9.Unless Rule 4.2(a) is complied with, a settlement offer may not be communicated by a lawyer directly to the adverse party even if a copy is simultaneously delivered to the adverse party’s lawyer. See, e.g., Penn. Bar Ass’n, Op. 94-167 (Nov. 10, 1994). It is unethical for an attorney to send a copy of a letter concerning the subject of the representation to a represented opposing party, even if the opposing party’s attorney is copied on the letter, unless the attorney has the consent of the represented party’s attorney or unless the attorney is authorized by law to do so. See 26 A.L.R. 4th 102, “Communication with Party Represented by Counsel as Ground for Disciplining Attorney.” Likewise, unless the attorney has the consent of the represented party’s attorney or unless the attorney is authorized by law to do so, an attorney may not inquire directly of the opposing party about whether a settlement offer has been received, even if the attorney reasonably believes the opposing party’s attorney has not relayed the offer to his client. See ABA Formal Op. 92-362 (July 6, 1999).
10.Rule 4.2(d)(1), Limitations on Communications, provides: “When communicating with a represented person pursuant to this Rule, no lawyer may (1) inquire about information regarding litigation strategy or legal arguments of counsel, or seek to induce the person to forego representation or disregard the advice of the person’s counsel . . . .” This rule applies only when a lawyer is communicating with a represented person, as authorized by Rule 4.2, outside the presence of the represented person’s lawyer—for example, when the represented person’s lawyer has consented to the communication. Accordingly, a letter containing a settlement offer that is delivered directly to Defendant in violation of Rule 4.2(a) is not subject to Rule 4.2(d)(1). Furthermore, a letter containing a settlement offer written to Defendant or to Defendant in care of his lawyer that is not delivered to Defendant does not violate Rule 4.2(d)(1), regardless of its content, as there is no ex parte communication with a person represented by counsel in such cases. However, delivery to Defendant’s lawyer of a settlement offer written to Defendant or to Defendant in care of his lawyer with contents violative of Rule 4.2(d)(1) may constitute professional misconduct in violation of Rule 8.4(a), even if the letter is not delivered to Defendant. Rule 8.4(a) provides that it is professional misconduct for a lawyer to attempt to violate the Rules of Professional Conduct. Whether a settlement offer written to Defendant or to Defendant in care of his lawyer with contents violative of Rule 4.2(d)(1) which is not delivered to Defendant is an attempt to violate Rule 4.2(d)(1) will depend on a fact-intensive inquiry as to whether there is an intention that the offer be delivered to Defendant.
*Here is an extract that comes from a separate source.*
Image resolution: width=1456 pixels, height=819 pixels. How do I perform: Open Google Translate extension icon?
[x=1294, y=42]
11.Defendant’s lawyer is not obligated in such cases to deliver the written offer to Defendant. Defendant’s lawyer’s obligation to keep Defendant reasonably informed about the status of the matter is satisfied by communicating to Defendant the substance of the offer of settlement. See Comment to Rule 1.4 (“A lawyer who receives from opposing counsel an offer of settlement in a civil controversy or a pro-offered plea bargain in a criminal case shall promptly inform the client of its substance unless prior discussions with the client have left it clear that the proposal will be unacceptable.”)
12.For the reasons explained in note 10, supra, even if the Defendant’s lawyer does not deliver the written offer to Defendant, the offer may constitute a violation of Rule 4.2(d)(1), depending upon an analysis of the content of the offer and the facts and circumstances of its delivery to Defendant’s lawyer.
13.Utah Ethics Advisory Op. 98-07, 1998 WL 493028 (Utah St. Bar).
14.Unless it is otherwise permitted.